幾度かの発情を乗り越えて10月も終わろうとしています。いろいろなことがまだ落ち着くまでに時間がかかりそうだと昨日、主治医に相談しましたら、「まず誰があなたのまわりにいて、誰がどんなふうにあなたを困らせて、あなた自身が困っているのかを精査してみたらどうか。そうすることで自分の感情や発情のタイミングなんかもわかってくるだろうから」と助言いただきましたので、今日は同じDNA郡の3人について記しておこうと思います。私との出会い、私との関係、私をどう困らせているのかを中心に。。。

まず、先日私と血の婚礼を交わしました、レイですが、レイと出逢ったのはあるパーティでした。屋外パーティでしたから、とてもフランクにそして開放的で楽しかった思い出があります。話しやすく聞き上手、柔和な表情とシンプルなカジュアルスタイルはどんな女の子をも虜にしてしまうような美しさをも秘めている、まさに完璧な男の子です。

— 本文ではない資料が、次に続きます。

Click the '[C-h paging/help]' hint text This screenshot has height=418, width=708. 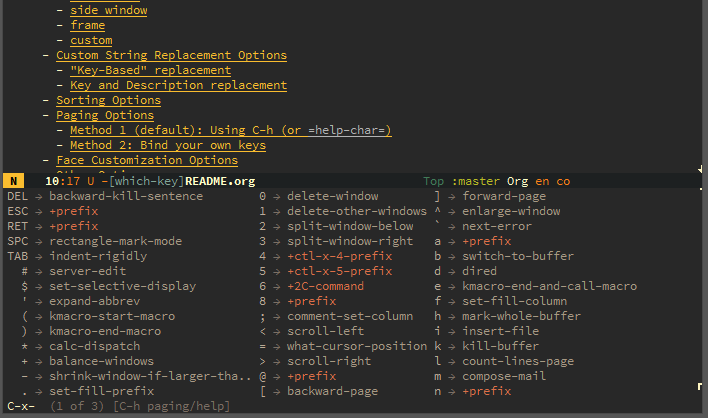click(x=172, y=406)
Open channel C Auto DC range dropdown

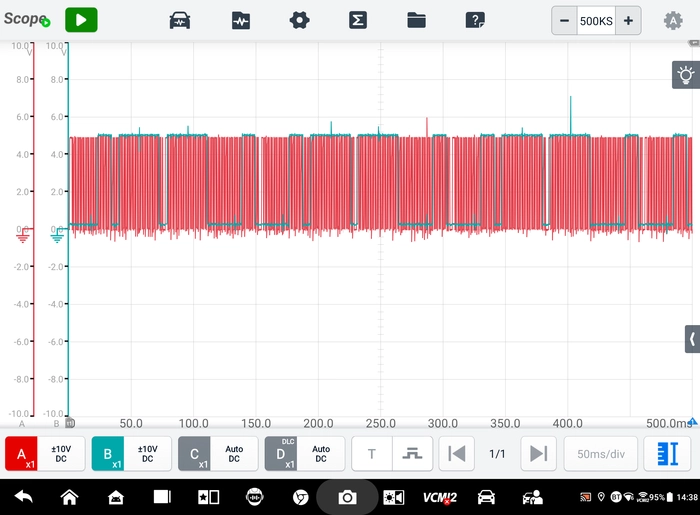234,454
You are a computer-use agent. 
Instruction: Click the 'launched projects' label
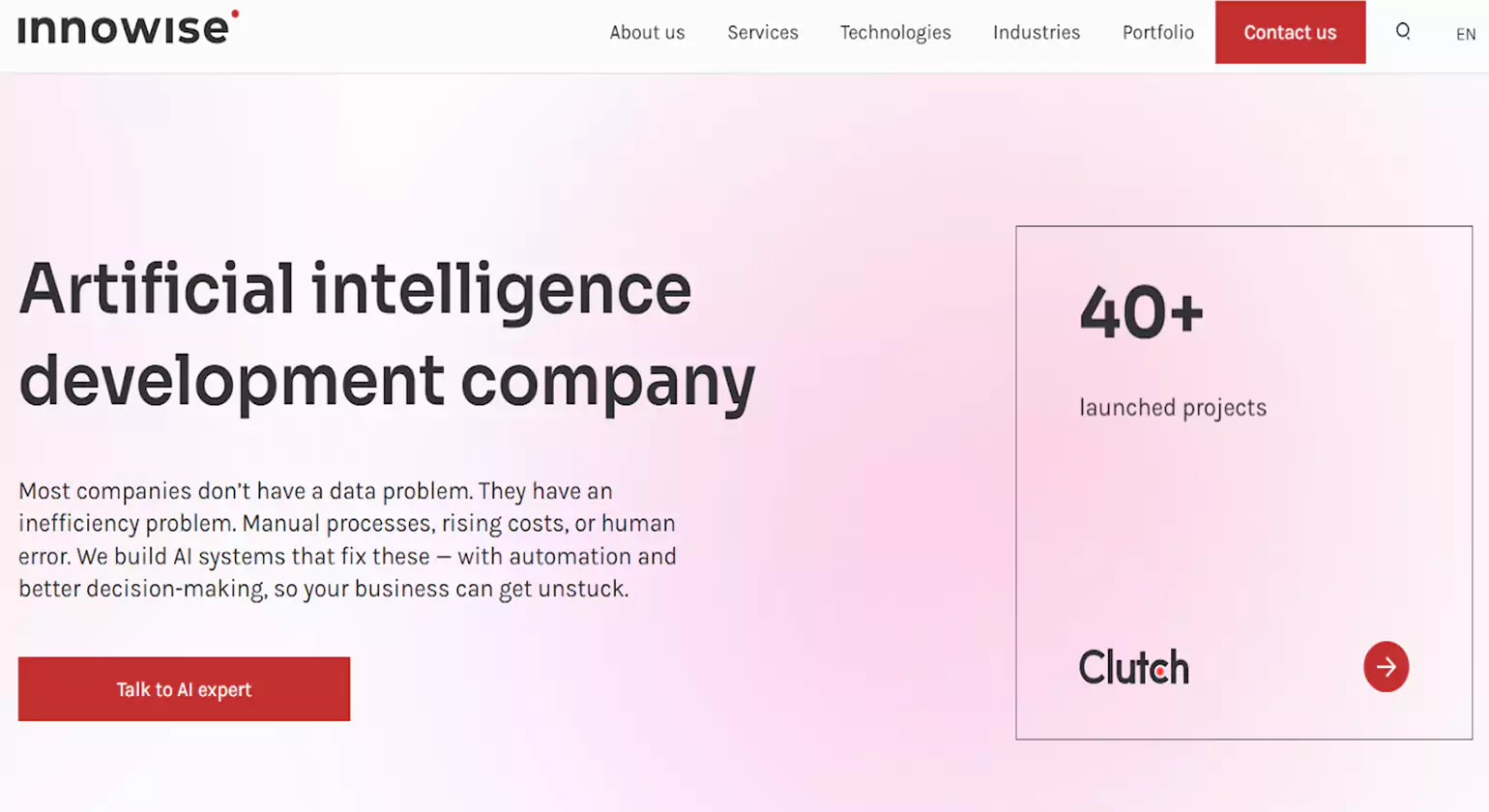tap(1173, 408)
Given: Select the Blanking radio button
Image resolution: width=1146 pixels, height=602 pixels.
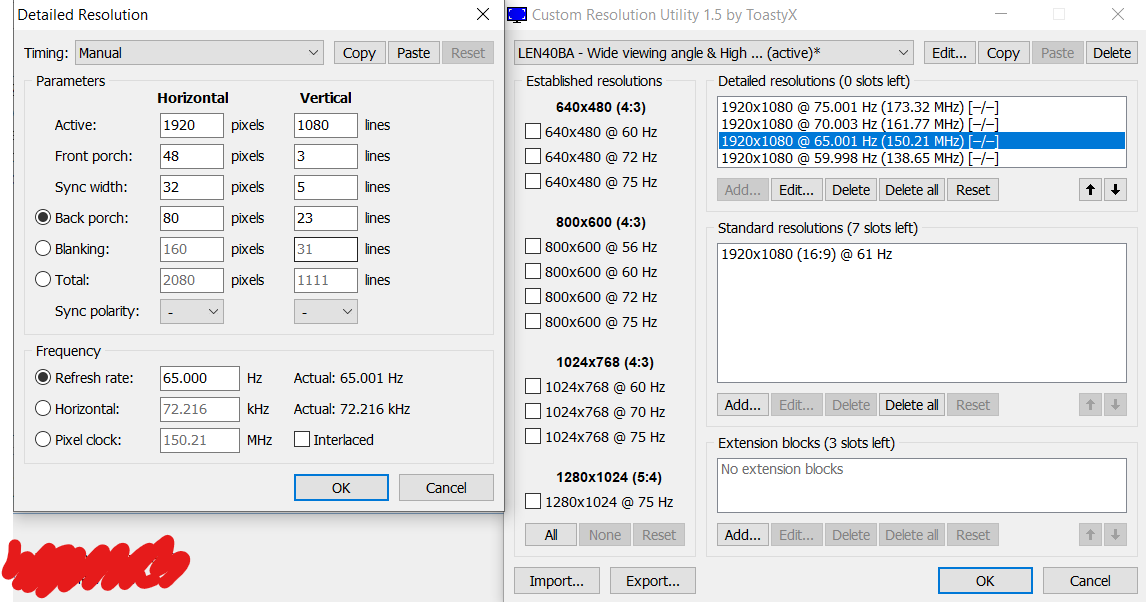Looking at the screenshot, I should 43,249.
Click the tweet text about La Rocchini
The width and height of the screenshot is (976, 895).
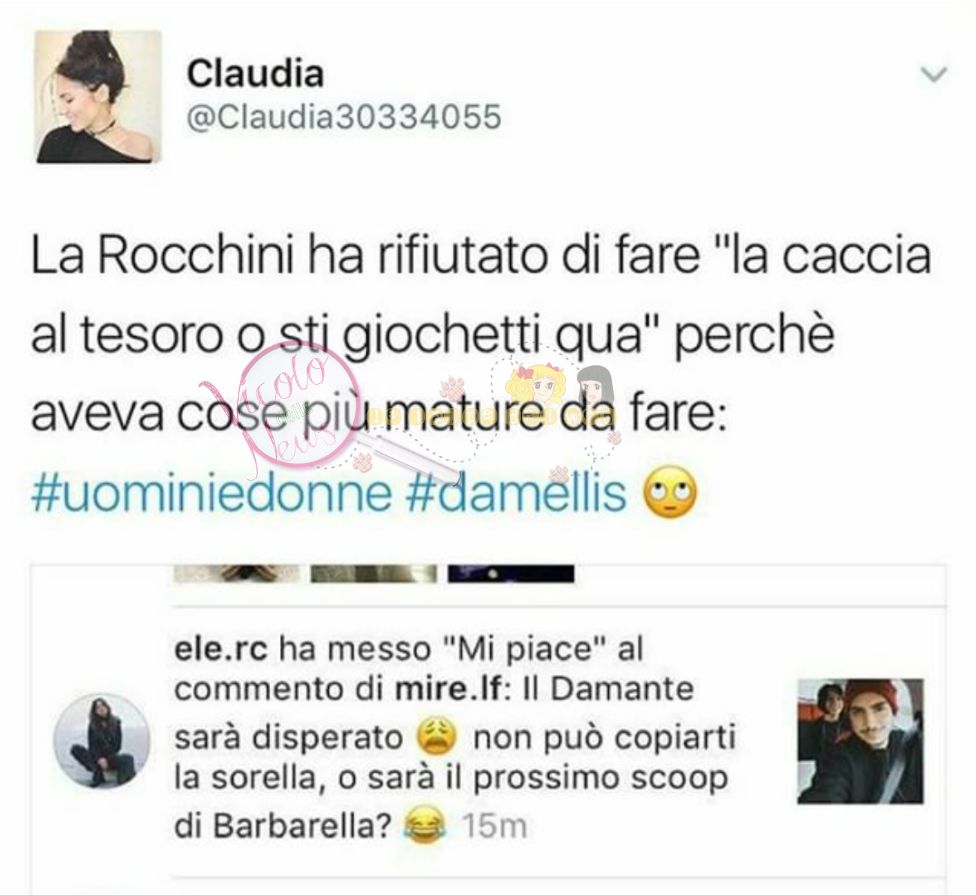point(481,335)
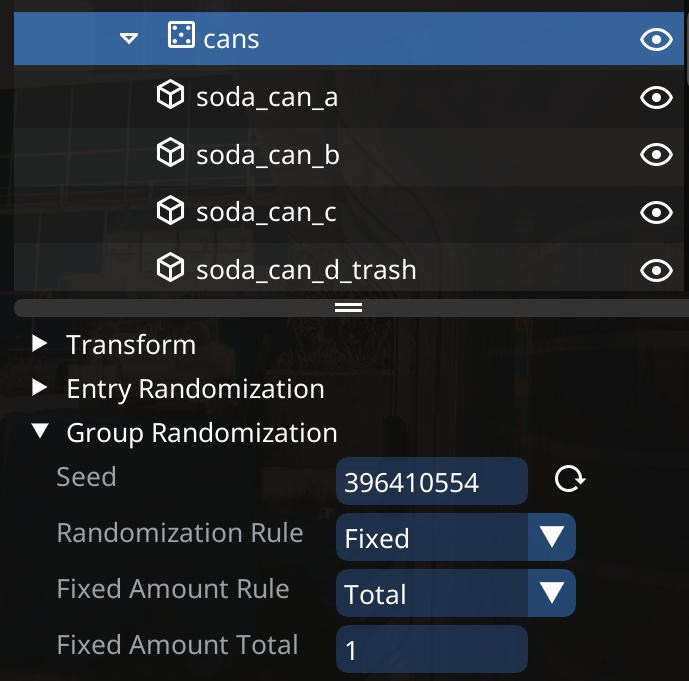Click the cube icon beside soda_can_a

(x=172, y=96)
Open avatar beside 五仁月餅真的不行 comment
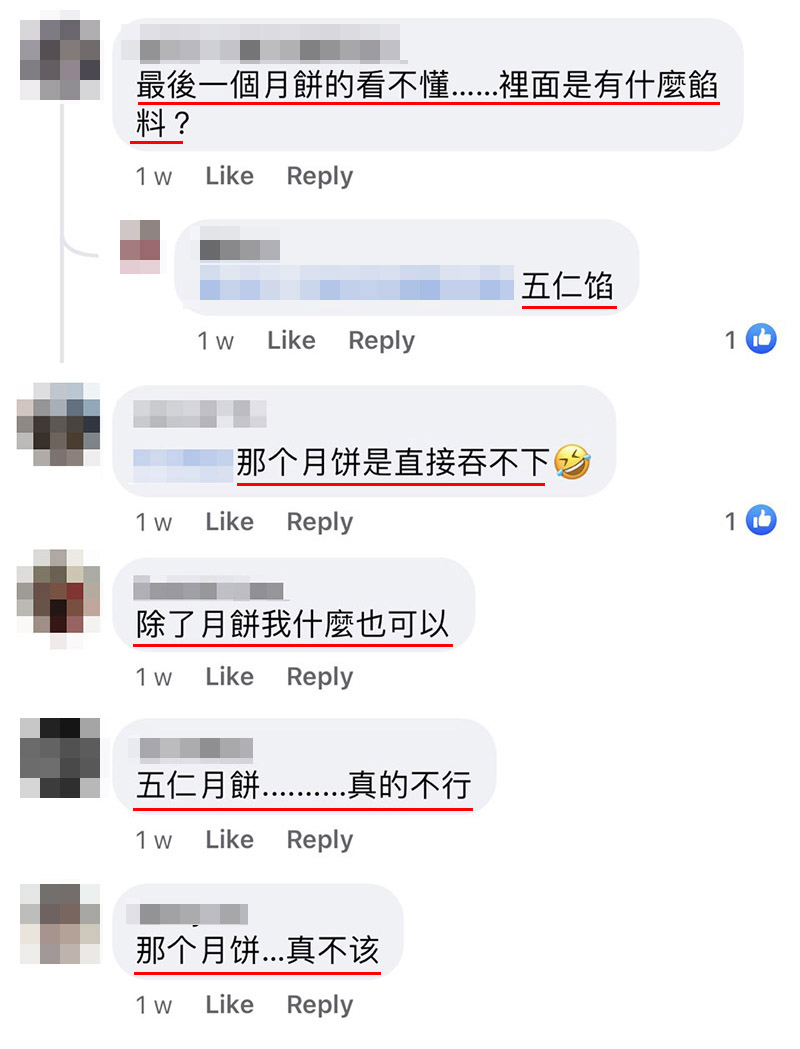 tap(60, 757)
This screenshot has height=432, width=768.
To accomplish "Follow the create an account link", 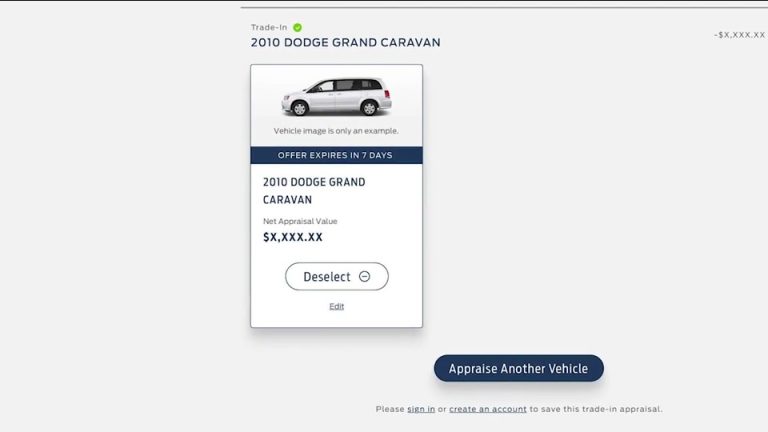I will tap(488, 409).
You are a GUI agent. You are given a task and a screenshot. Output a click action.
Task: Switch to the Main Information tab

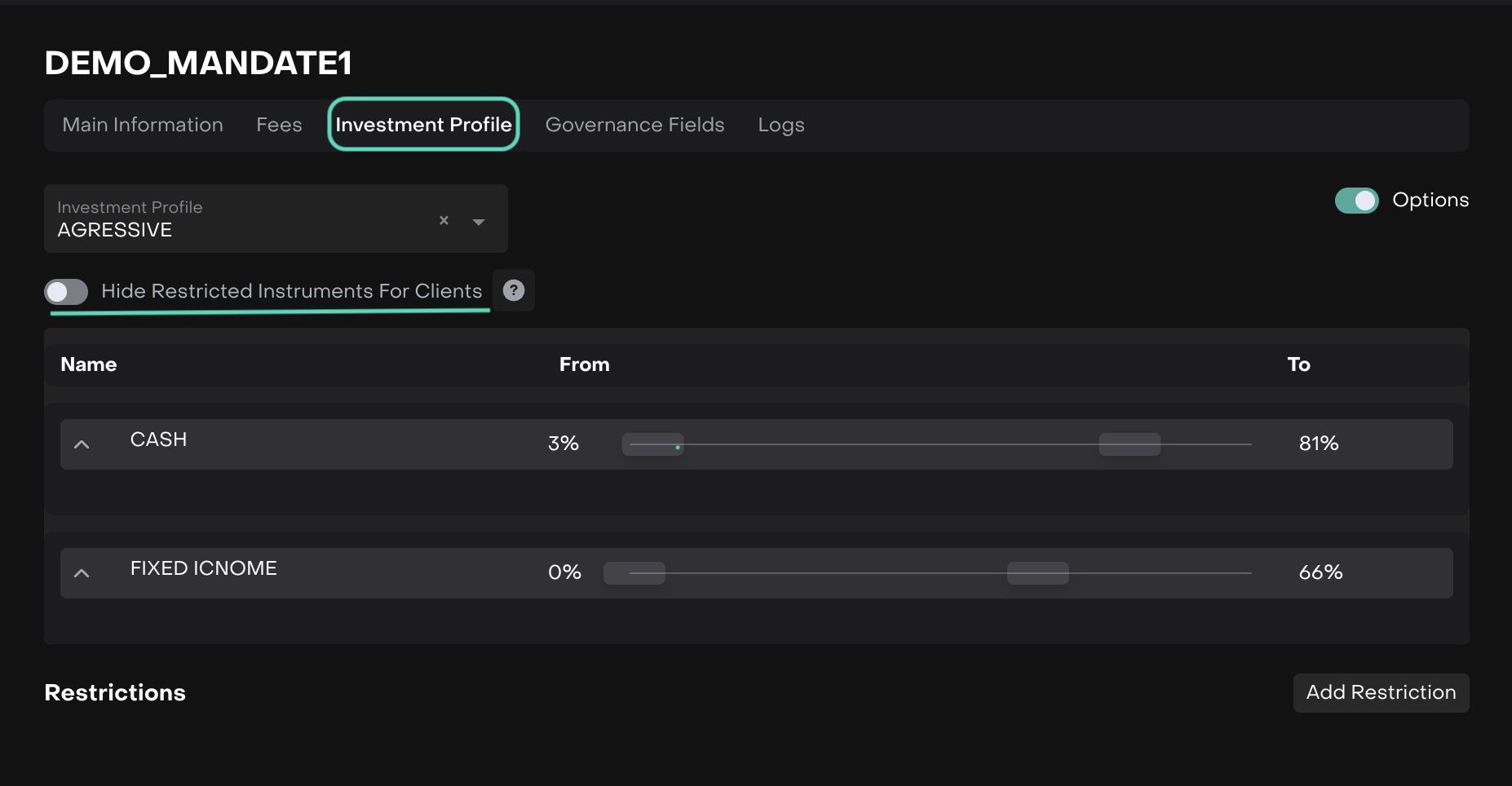(143, 125)
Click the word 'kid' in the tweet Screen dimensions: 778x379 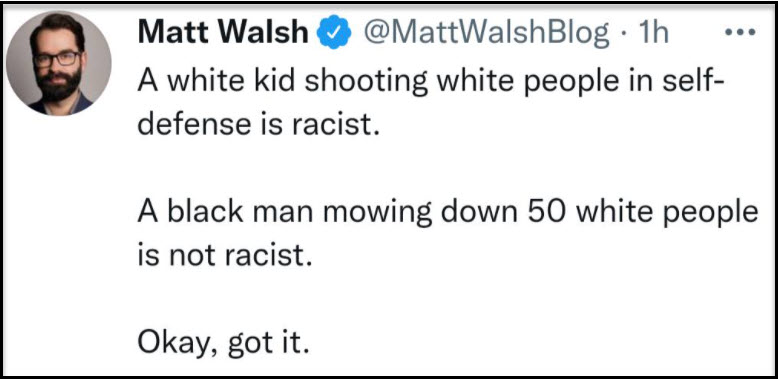[275, 80]
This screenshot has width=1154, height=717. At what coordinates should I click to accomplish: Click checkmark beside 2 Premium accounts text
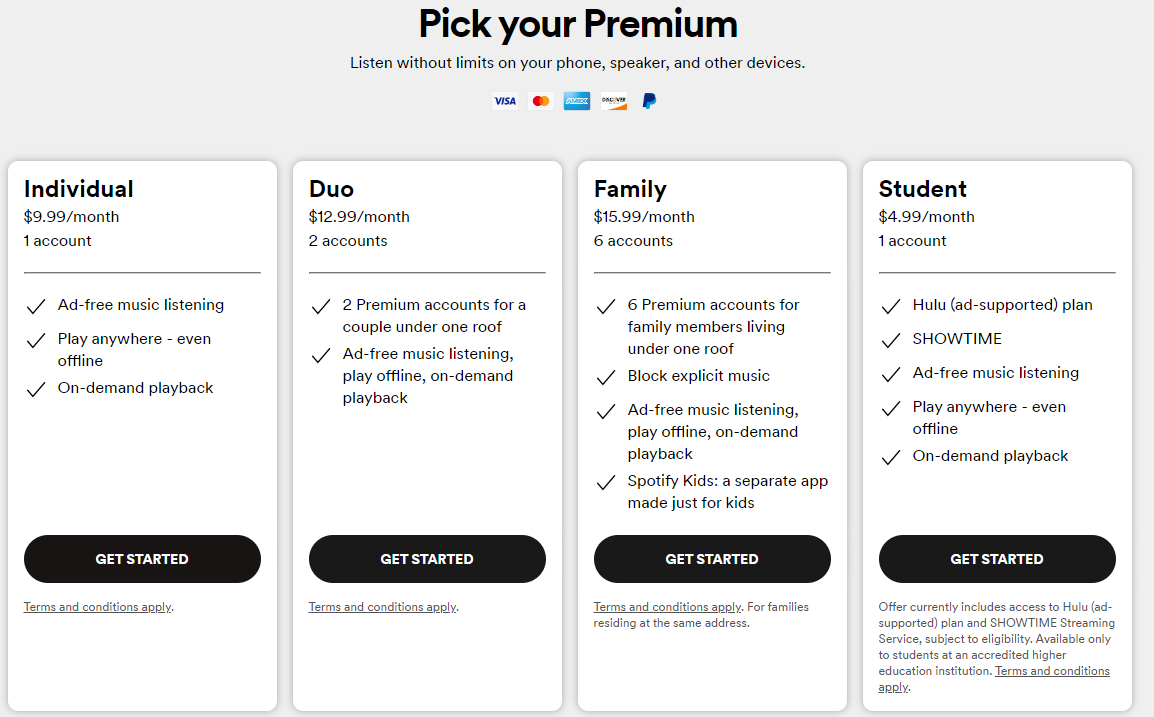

レイとは家が近所であることや年齢もさほど違わないことから、公認の中という感じでもありませんが、割合、出会いのあの日以来仲良くしていました。くだらないことを話したり、ふたりでドライブに出かけたり、たまには家で手料理を振る舞いあったり、共に勉強したり、まさに弟のような親友のような、そして小さな恋心を抱くようなそんな男の子です。しかし、私は早い段階から気づいていました、レイが私を見つめる目がどこか異常な色と焦りをしていることを。ですから、オメガバースの診断を受けた時に、レイの名前を聞いて息をのんだのです。レイはジェントルマンです、最優良物件なんてよくうわさされるような男の子です。幾度も女の子からアプローチされたり告白された噂をよく聞きました。でも、ずっと断り続けていることを私は知っています。だからこそ、私はレイとの仲の良さをひた隠しにしています。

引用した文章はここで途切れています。